Excerpted text:

Over time the relationship with Aupick soured and Baudelaire quarreled frequently with his mother over this fracture. His inheritance from his father was set to be released when Baudelaire turned twenty-one in 1842 and his family worried that he would squander it. They forced him to embark for India in May of 1841 in order to keep him out of France. As the ship rounded the Cape of Good Hope bad weather forced it to stop, and there Baudelaire embarked at Mauritania. He stayed there for two months and then found passage back to France.
Once back in his home country he began to engage in the sort of behavior his family had feared. He incurred numerous debts, and his family stepped in and had him declared a minor so they could control his finances. He resented this intensely and struggled to maintain the lifestyle he preferred. In 1845 he attempted suicide, and upon his recovery decided to dedicate himself to writing; he did this copiously and intensely. He was friendly with the poets, novelists, critics, and painters of modernist Paris, and was occasionally politically active, such as in 1848 when he briefly manned the barricades during the Revolution and worked on a short-lived revolutionary newspaper. He was known for his perambulations around Paris as a “flaneur” and his fashionable dress.
He had numerous relationships, including a tempestuous one with Jeanne Duval, a mulatto actress from the Caribbean. They could not marry due to Baudelaire’s mother’s disapproval, but lived together. Marie Dabrun was a later affair, and both women inspired numerous poems.
Baudelaire sold some of his writing but never managed to live comfortably due to his extravagances. He had to move about frequently—once six times in a month—to avoid creditors in Paris. He often lacked money for firewood and could not get out of bed for the cold. He wrote prolifically, though, beginning to compose what would become Les Fleurs du Mal in the 1840s.
Baudelaire’s first published poems, printed in 1844 and 1847, were under the name of one of his friends. The first to bear his name came out in 1845—“À Une Dame Creole” in L’Artiste. Throughout the 1850s, Baudelaire’s reputation continued to grow, though he did not publish many poems; his natural charisma and eccentricity pulled people to him.
The first edition of Fleurs came out in 1857 with revised editions published in 1861 and 1868. The 1857 edition resulted in a trial for immorality, and six of the poems could not be included in the 1861 edition. Baudelaire became even more infamous for his work and his scandalous, eccentric behavior following the trial; he was even referred to as a poète maudit, a cursed poet.
Much of the fame Baudelaire enjoyed during his own lifetime was based on his art criticism on the yearly "Salons," exhibitions of recent artworks. He published one novella, La Fanfarlo, and wrote for multiple literary journals. One of his most notable literary contributions was a translation of the works of Edgar Allen Poe, a writer who was phenomenally impactful for Baudelaire.
In 1866, while visiting Brussels for a lecture series he hoped would make him money, he experienced partial paralysis due to his lingering syphilis. He died at age forty-six on August 31st, 1867. At the time of his death his reputation had grown, with writer Arthur Rimbaud eulogizing him as a genius and a visionary.

Work to do:
**1.** In the Baudelaire biography, what city was Baudelaire visiting when he experienced partial paralysis in 1866?
**2.** Update the Baudelaire biography by writing out the part that begins at the words "Over time the" and stops after "back to France.", with "India" replaced by "the East Indies".
**3.** List every person named in the Baudelaire biography other than Baudelaire himself.

Provided data:

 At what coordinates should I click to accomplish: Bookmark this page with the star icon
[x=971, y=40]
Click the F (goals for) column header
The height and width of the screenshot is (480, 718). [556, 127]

Solutions to the problems:
**1.** Brussels

**2.**
Over time the relationship with Aupick soured and Baudelaire quarreled frequently with his mother over this fracture. His inheritance from his father was set to be released when Baudelaire turned twenty-one in 1842 and his family worried that he would squander it. They forced him to embark for the East Indies in May of 1841 in order to keep him out of France. As the ship rounded the Cape of Good Hope bad weather forced it to stop, and there Baudelaire embarked at Mauritania. He stayed there for two months and then found passage back to France.

**3.** Aupick, Jeanne Duval, Marie Dabrun, Edgar Allen Poe, Arthur Rimbaud